Submitted by Guest Contributor
By William Ophuls
In a previous essay on complexity, I said that the anti-ecological Titanic created by industrial civilization will not achieve sustainability by recycling the deck chairs, feeding the boilers with biofuels, installing hybrid winches and windlasses or the like. In other words, technology cannot save us from having to make fundamental, even radical changes in our way of life.
Why is this?
Shadow Costs
In brief, the laws of thermodynamics, among the most basic known to science, forbid infinite technological improvement. This is due to shadow costs and diminishing returns.
Using technology, we humans turn matter and energy from one form into other forms that are more useful to us. But every such transformation incurs losses—that is, it has a shadow cost. There may be just as much energy in the system after the transformation as before, but the quality of that energy
is poorer.
To put it another way, all technological transformations cause matter and energy to move inexorably downhill from a more useful or concentrated state to one that is less useful or concentrated. This movement is called entropy, and the overall effect of human civilization—especially an industrial civilization—is to expedite entropy by manufacturing various forms of depletion, decay, degradation and disorder along with the desired goods and services.
An example will illustrate the point concretely and also make clear why technology cannot forever overcome thermodynamic limits. When coal is burned to produce electricity, only about 35 to 40 percent of the energy in the coal is converted into electrical energy. The rest becomes waste heat, various gases (such as carbon dioxide), various chemicals (such as sulfuric acid), particulates and ash. Even the electricity dissipates into the environment as waste heat once it has done its work.
From the physicist’s point of view, the books are balanced – there is just as much matter and energy in the system as before – but what remains is significantly lower in quality. So for every unit of good that man creates using this particular technology, he manufactures two units of bad—and even the good is ephemeral.
Diminishing Returns
Could we improve on this? Yes, but not as much as we might like. Improvement in engineered systems soon encounters diminishing returns (which means that it takes a leap to an entirely new technology to make substantial progress). For instance, generating electricity from coal-fired plants is a mature technology, so any thermodynamic gains would likely be modest.
However, even a magic wand would be of little use in this case. Perfect efficiency is impossible, for that would be tantamount to perpetual motion, which the entropy law forbids. But even if we were able to raise useful output to the thermodynamic maximum of 77 percent, this only represents a doubling of efficiency.

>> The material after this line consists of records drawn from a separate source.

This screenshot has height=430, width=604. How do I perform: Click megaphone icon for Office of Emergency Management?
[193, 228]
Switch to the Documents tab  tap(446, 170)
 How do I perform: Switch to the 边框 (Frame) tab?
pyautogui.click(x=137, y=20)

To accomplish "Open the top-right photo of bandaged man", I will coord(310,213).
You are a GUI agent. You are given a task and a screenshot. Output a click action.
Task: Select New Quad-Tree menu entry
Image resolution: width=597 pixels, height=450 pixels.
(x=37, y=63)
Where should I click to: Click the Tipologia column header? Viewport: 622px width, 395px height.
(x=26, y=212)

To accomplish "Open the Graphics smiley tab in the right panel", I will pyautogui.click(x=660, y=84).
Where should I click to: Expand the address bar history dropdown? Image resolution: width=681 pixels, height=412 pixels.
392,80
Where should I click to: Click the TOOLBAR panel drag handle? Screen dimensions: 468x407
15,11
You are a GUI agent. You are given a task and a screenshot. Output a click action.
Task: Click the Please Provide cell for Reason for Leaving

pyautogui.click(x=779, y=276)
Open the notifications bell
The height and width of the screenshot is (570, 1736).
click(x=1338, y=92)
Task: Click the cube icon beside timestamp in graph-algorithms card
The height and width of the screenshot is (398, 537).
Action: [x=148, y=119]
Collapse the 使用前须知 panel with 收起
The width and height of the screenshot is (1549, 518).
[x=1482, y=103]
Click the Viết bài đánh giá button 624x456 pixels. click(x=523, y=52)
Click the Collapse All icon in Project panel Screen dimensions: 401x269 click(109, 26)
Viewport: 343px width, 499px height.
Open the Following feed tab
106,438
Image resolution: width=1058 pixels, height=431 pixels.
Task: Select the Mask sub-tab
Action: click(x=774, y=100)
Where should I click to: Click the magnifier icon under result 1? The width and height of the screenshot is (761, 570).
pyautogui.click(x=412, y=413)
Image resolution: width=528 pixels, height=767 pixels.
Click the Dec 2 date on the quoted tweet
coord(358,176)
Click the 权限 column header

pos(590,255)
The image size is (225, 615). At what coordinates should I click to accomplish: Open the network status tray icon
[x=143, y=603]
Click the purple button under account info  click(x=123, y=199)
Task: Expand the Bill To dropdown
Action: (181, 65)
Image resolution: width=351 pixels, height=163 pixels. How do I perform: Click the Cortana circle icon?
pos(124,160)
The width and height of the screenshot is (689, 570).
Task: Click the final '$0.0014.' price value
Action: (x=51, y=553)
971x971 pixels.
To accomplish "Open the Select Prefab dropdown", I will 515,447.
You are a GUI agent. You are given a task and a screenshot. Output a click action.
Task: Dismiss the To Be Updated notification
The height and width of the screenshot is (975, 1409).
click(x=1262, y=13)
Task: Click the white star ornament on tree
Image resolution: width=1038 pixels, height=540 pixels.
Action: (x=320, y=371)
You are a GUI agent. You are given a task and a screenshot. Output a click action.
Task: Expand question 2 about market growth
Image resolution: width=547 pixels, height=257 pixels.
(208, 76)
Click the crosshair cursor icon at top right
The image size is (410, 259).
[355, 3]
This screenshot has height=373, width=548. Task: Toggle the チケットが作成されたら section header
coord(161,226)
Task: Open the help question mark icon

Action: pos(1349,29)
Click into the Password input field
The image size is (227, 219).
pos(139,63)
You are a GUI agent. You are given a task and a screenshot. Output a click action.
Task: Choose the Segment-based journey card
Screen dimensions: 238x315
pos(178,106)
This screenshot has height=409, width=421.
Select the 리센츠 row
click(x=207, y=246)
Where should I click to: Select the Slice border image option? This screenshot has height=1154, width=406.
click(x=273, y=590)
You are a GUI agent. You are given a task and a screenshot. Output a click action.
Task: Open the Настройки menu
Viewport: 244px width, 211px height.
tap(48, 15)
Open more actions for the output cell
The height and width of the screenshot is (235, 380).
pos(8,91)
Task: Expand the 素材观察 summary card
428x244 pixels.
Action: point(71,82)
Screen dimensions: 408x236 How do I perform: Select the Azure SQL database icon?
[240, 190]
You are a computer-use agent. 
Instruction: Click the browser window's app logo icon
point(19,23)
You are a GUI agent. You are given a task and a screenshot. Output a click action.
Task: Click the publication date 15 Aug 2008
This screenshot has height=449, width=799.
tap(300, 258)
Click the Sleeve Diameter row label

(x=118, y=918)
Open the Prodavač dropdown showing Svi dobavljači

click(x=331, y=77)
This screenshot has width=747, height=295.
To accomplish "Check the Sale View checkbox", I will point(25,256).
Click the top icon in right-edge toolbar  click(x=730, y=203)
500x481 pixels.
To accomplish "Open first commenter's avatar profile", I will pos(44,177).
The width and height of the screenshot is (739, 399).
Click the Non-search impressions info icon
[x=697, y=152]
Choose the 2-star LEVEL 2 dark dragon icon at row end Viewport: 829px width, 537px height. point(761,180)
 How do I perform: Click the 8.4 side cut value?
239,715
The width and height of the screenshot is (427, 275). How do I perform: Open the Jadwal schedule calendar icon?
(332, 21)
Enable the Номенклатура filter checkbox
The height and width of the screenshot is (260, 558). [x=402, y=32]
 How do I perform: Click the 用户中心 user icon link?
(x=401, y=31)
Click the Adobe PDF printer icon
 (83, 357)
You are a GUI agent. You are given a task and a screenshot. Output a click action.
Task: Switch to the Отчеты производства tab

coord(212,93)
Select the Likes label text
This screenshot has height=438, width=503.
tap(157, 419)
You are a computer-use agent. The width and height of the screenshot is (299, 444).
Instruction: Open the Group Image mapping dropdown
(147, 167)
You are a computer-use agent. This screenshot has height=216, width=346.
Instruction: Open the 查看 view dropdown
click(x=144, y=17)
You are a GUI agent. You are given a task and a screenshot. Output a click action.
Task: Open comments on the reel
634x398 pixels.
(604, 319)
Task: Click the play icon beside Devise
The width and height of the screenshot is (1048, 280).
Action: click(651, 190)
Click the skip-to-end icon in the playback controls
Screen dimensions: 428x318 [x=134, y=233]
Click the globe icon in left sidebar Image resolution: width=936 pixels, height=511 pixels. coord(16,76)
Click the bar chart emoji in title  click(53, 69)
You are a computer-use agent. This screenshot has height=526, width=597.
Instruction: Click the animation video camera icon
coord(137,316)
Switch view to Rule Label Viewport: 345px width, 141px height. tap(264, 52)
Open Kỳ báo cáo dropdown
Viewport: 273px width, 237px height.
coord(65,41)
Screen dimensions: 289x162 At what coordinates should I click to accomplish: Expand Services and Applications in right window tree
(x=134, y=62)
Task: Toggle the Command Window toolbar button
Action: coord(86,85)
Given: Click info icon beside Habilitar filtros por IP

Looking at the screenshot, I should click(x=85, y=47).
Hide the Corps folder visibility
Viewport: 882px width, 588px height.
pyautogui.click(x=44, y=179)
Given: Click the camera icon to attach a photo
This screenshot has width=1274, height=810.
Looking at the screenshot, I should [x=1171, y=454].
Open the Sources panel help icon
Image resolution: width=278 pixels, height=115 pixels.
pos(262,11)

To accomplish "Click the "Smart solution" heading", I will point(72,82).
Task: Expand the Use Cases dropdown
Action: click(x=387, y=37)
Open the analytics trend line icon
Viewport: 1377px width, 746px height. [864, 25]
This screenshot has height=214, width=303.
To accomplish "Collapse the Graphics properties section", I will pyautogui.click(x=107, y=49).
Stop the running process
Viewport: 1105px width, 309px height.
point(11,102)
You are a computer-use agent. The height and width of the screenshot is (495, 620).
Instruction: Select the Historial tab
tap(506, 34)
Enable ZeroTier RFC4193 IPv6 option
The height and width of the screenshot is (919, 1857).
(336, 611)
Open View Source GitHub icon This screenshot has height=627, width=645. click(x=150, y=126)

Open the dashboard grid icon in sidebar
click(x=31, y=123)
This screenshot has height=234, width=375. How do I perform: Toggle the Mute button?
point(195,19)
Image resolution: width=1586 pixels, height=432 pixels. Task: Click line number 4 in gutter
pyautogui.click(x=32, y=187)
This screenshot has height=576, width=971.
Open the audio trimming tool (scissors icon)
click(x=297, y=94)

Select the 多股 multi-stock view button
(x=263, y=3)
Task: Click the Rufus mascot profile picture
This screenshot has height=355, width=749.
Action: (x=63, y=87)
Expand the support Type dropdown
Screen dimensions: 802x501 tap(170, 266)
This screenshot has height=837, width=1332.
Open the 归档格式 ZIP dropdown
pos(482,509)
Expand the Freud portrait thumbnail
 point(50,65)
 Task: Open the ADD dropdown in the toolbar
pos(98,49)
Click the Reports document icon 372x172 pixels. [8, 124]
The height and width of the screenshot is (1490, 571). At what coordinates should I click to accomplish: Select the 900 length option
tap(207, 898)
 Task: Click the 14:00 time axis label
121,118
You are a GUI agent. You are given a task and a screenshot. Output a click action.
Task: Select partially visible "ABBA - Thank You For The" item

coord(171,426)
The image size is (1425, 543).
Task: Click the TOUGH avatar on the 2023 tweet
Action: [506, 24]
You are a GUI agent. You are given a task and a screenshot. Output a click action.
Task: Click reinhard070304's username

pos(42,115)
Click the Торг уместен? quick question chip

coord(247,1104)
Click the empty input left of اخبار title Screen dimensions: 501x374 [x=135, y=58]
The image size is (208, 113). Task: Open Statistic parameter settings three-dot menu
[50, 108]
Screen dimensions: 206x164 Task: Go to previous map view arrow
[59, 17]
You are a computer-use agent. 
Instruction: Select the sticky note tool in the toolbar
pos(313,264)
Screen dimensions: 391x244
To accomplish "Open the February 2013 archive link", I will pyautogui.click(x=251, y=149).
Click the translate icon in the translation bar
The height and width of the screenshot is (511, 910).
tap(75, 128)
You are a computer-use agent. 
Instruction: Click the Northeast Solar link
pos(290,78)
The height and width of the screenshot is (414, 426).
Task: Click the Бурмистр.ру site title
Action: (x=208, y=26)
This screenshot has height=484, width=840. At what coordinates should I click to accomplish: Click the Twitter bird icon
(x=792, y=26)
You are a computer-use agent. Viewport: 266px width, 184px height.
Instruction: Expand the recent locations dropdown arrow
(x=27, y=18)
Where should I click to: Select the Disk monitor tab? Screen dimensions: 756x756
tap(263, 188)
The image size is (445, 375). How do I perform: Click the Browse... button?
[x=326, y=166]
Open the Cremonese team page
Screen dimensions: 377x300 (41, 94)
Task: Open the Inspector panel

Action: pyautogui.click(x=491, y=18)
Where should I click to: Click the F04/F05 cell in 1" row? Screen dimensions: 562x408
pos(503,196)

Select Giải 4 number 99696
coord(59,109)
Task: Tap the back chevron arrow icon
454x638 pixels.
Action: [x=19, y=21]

Tech Innovations Increase Thermodynamic Costs
Moreover, ironically, technological innovations often increase thermodynamic costs. Take the substitution of the automobile for the horse. To make a horse requires a modest investment in pasture, water, and fodder for the two to three years it takes from conception until the horse can work.
But to make a car requires not only many direct inputs—steel, copper, fuel, water, chemicals and so forth—but also many indirect ones such as a factory and labor force as well as the matter and 
energy needed to sustain them.
To use a technical term, the “embodied energy” in the car is many times that in the horse. And the thermodynamic cost of operating the car is far greater. A horse needs only a modicum of hay, water, and oats procured locally without too much difficulty. But the auto requires oil wells, refineries, tankers, gasoline stations, mechanics’ shops, and so on—that is, a myriad of direct inputs that are difficult and expensive to procure, as well as a host of indirect costs.
So the substitution of auto for horse may have brought many advantages, but at a heavy thermodynamic price.
Technology Not a Source of Energy
The technological leap represented by the computer is no different. Its partisans may believe that it will be the instrument of humanity’s final liberation from the tyranny of nature, but a quick glance at the enormous quantity of embodied energy in each computer and in the systems that support it, plus the major energy requirements needed to operate networks and servers, testify otherwise.
The idea that technology will allow us to do ever more with ever less is a delusion.
It is vital to understand that technology is not a source of energy. That is, it is not a fuel in its own right, only a means for putting fuel to work or for transforming one resource into another.
Thus, for example, coal can be converted into gasoline—but at a high thermodynamic price, because much of the potential energy in the coal is lost in the process. Or technology can make the conversion of energy more efficient—but, as we have seen, only up to a point. Similarly, technology can make new energy resources available—but only by first expending energy to find and exploit them.
So technology does not make energy out of thin air. On the contrary, technology is always ultimately dependent on the supply of energy. If the quantity or quality of energy resources dwindles, the power of technology declines along with them.
Technology Depends on Energy Density
Above all, technology depends critically on energy density. The total amount of available energy is staggering, but very little of it is available in concentrated form.
That is the beauty of fossil fuels. They are the energy-dense residue of past solar energy in the form of buried organic matter that has been subjected to eons of geological heat and pressure. With such a concentrated source of energy, technology can perform wonders, because it is, in effect, traveling thermodynamically downhill from dense to diffuse—from coal to electricity and waste heat, instead of vice versa.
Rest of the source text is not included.